So many retailers decided to update the market on trading today that Shore Capital analysts published a note to complain about it.

But as the morning has progressed, clear winners and losers have emerged from the data deluge. Here are our picks:


JD Sports put its gymwear rival Sports Direct to shame today as it scored 10 per cent like-for-like sales growth and upgraded its profit forecasts by 15 per cent. Clearly, the retailer's focus on customer experience is proving profitable. It's no wonder Sports Direct wants to emulate JD Sports to become the "Selfridges of sports".

David Stoddart, analyst at Edison Investment Research, said the market will be "delighted" with the figures, and he was right - JD Sports' share price has jumped more than eight per cent.

Department store Debenham‚Äč's share price has climbed five per cent so far today. The company has shifted its focus to beauty - a particularly successful sales category at Christmas - helping it to beat sales expectations for the Christmas period.

Mothercare has returned to growth, with like-for-like sales up one per cent, pushing up the retailer's share price up four per cent. It's been a tough few years for Mothercare - it was hit by heavy losses and falling margins - but today said it has been offering fewer sales and growing its online offering.


Tesco was probably hoping for a boost to its share price today after it reported that its like-for-like sales grew 1.5 per cent in the third quarter. But, its share price has dropped 2.3 per cent. Nicholas Hyett, equity analyst at Hargreaves Lansdown, said investors were "worrying whether the group can achieve sustained growth".

"There are turbulent times ahead for the sector," Hyett said. "Tesco has committed to ensuring that it “offers customers the best possible prices”, suggesting that despite looming cost inflation the price wars may not be at an end.”

Primark-owner Associated British Food reported a sales increase of 11 per cent this morning, but investors have not been particularly impressed, given the company did not reveal its like-for-like sales growth for Primark and said its square footage increased by 12 per cent.

George Salmon of Hargreaves Lansdown said:

With expansion continuing apace, investors may be excused for being a touch disappointed.

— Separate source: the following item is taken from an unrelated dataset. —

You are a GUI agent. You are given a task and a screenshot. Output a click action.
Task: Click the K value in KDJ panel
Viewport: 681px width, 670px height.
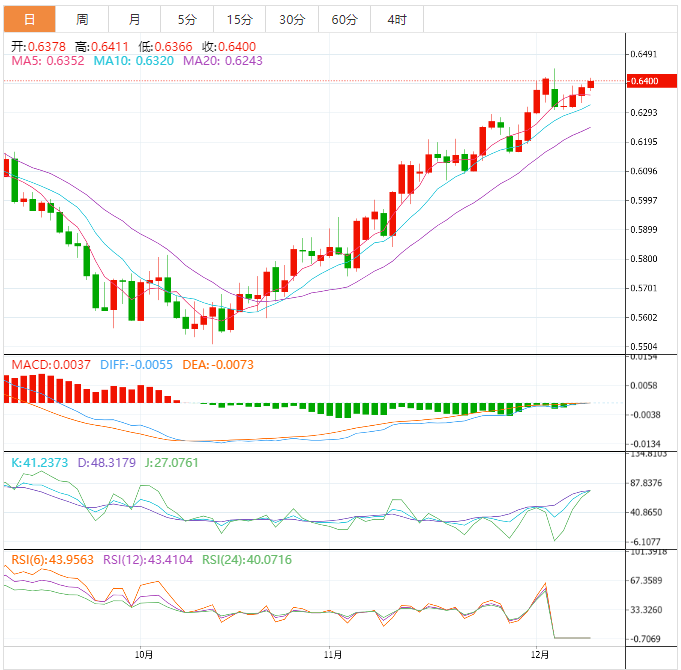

Online retailer AO World's share price has slumped eight per cent today as its sales fell short of analyst's expectations. UK revenue grew nine per cent, but analysts had been looking for growth between 10 per cent and 16 per cent. In addition, the retailer said its was "mindful of the uncertain economic outlook" in the UK. As a company focussing on electrical goods, it will be particularly vulnerable to inflationary pressures from the devaluation of the pound.